Because the Security profiles need to use one, if you are assigning a Security profile to a policy you must assign a Proxy Option profile.

Using the Web-based Manager

To keep the interface simpler and less cluttered, by default, some versions of the firmware only display a default profile for each of the profile types and a default Profile Group. By going into the Admin Settings section and enabling the display of Multiple Security Profiles the option to have multiple Profile Groups in the Web Based Manager is also enabled.
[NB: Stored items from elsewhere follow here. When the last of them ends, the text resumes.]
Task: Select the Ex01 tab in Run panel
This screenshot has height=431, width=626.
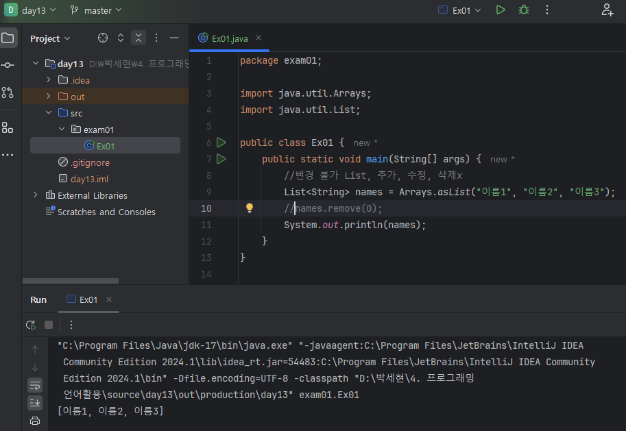Action: coord(88,299)
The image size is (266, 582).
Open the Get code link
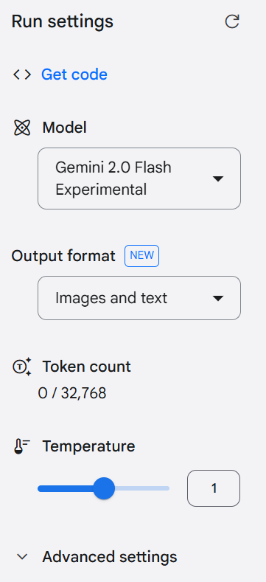74,75
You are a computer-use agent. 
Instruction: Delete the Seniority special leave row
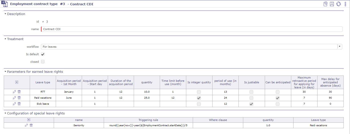point(31,125)
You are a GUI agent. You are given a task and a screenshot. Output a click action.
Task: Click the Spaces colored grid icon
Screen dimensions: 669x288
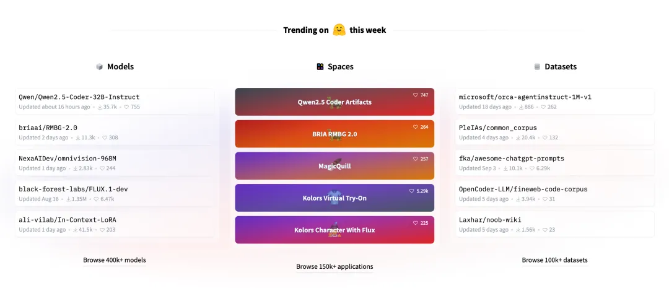[320, 66]
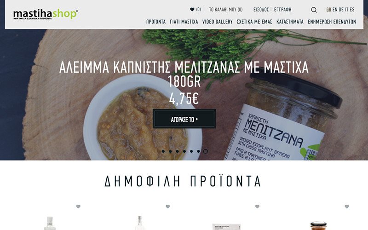
Task: Click the ΕΓΓΡΑΦΗ register link
Action: click(x=282, y=10)
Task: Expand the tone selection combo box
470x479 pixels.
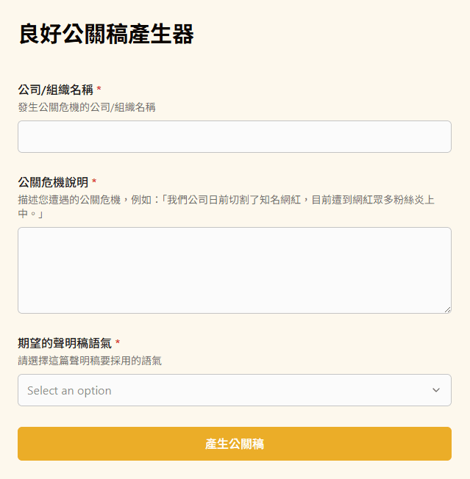Action: 234,390
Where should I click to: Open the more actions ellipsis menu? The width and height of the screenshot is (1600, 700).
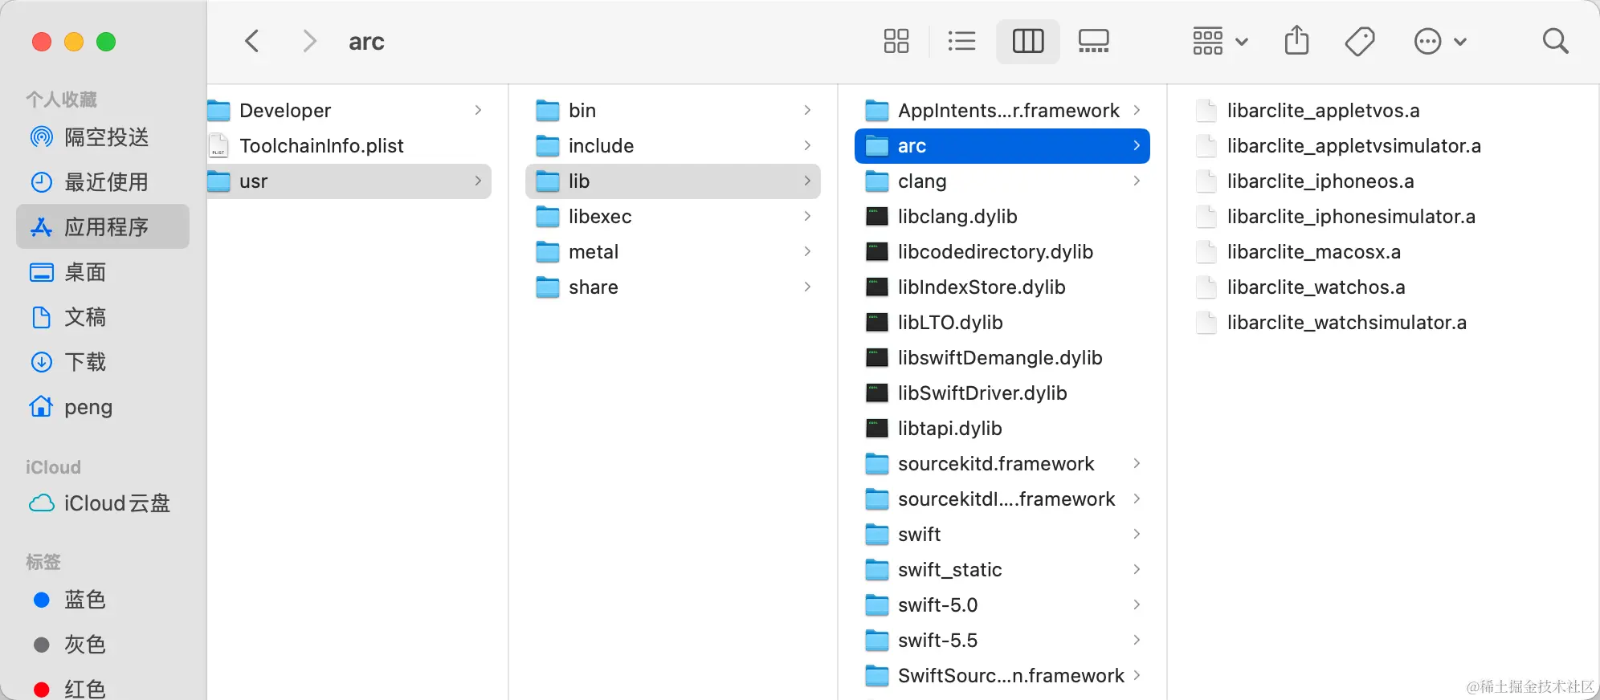pyautogui.click(x=1439, y=41)
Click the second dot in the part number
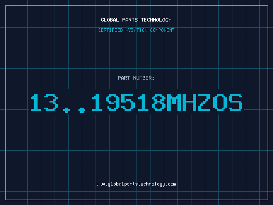This screenshot has height=205, width=273. tap(82, 110)
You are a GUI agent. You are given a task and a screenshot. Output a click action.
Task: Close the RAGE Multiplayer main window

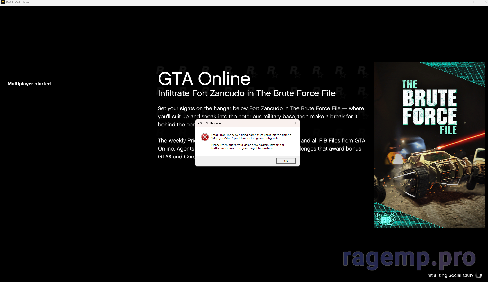pos(485,2)
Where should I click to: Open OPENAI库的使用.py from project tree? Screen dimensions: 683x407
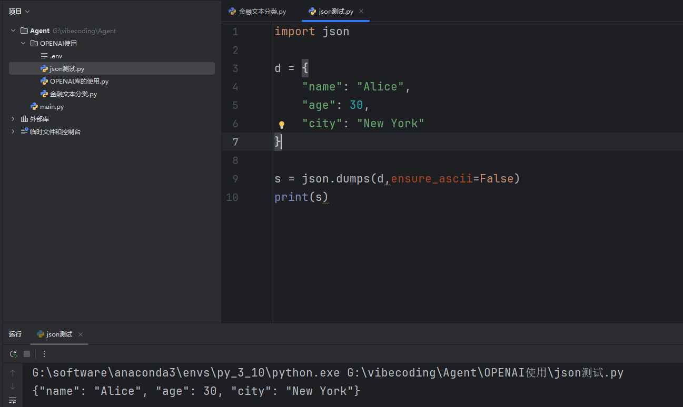79,81
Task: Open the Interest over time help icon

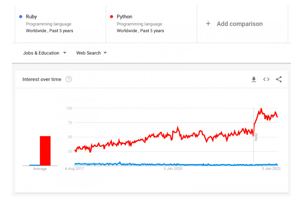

  1. Go to Security Profiles –> Profile Group –> Profile Group
  2. Select Create New
  3. Give the New Profile group a name.
  4. Select the Security Profiles.
    1. Use the check-boxes to determine whether or not a particular Security profile will be assigned.
    2. Use the drop-down menu to determine which Security profile will be used.
    3. Select a Proxy Option profile.

The Default Proxy Option Profile will be added by default if another profile is not selected.

  1. Select OK.

Using the CLI

In the CLI enter the commands:

config firewall profile-group

edit <profile_group_name>

set profile-protocol-options <protocol_options_name> set av-profile <name_of_av-profile> set webfilter-profile <name_of_webfilter-profile> set spamfilter-profile <name_of_spamfilter-profile> set dlp-sensor <name_of_dlp-sensor> set ips-sensor <name_of_ips-sensor> set application-list <name_of_application-list> set voip-profile <name_of_voip-profile> set icap-profile <name_of_icap-profile> set deep-inspection-options <name_of_deep-inspection-options> next


Adding a Profile Group to a policy

Using the CLI

  1. Go to the Firewall policy that you wish to associate the Profile Group
    1. For an Address Firewall policy: config firewall policy edit <policyID>
    2. For an Identity based policy

config firewall policy

edit <policyID>

config identity-based-policy

edit <policy_id>

  1. To assign a Profile Group to a security policy the following additional settings need to be added to the policy configuration. set utm-status enable set profile-type group set profile-group <name of the profile group> end

When adding a Profile Group to a policy there are 2 potential points of confusion:

  1. Depending on your interpretation, there may be some confusion on the profile-type setting.
    • group indicates the use of a profile group.
    • single indicates the use of individual Security profiles.
  2. In the CLI, the context, or placement in the “syntax tree” of configuration settings, can make some options available or unavailable depending on other settings.

In an Address Policy you only have to go down 2 “levels” to have the options for configuring the Profile Groups available.

When an Identity policy is being used the Profile Group options are not available at the same level. You have to go down a further 2 levels, to inside the Authentication rule that is nested within the overall umbrella of the Firewall Policy. This is where the Profile Group settings will be available to you.

Security Profiles and Virtual domains (VDOMs)

If you enable virtual domains (VDOMs) on your FortiGate unit, all Security Profiles configuration is limited to the VDOM in which you configure it.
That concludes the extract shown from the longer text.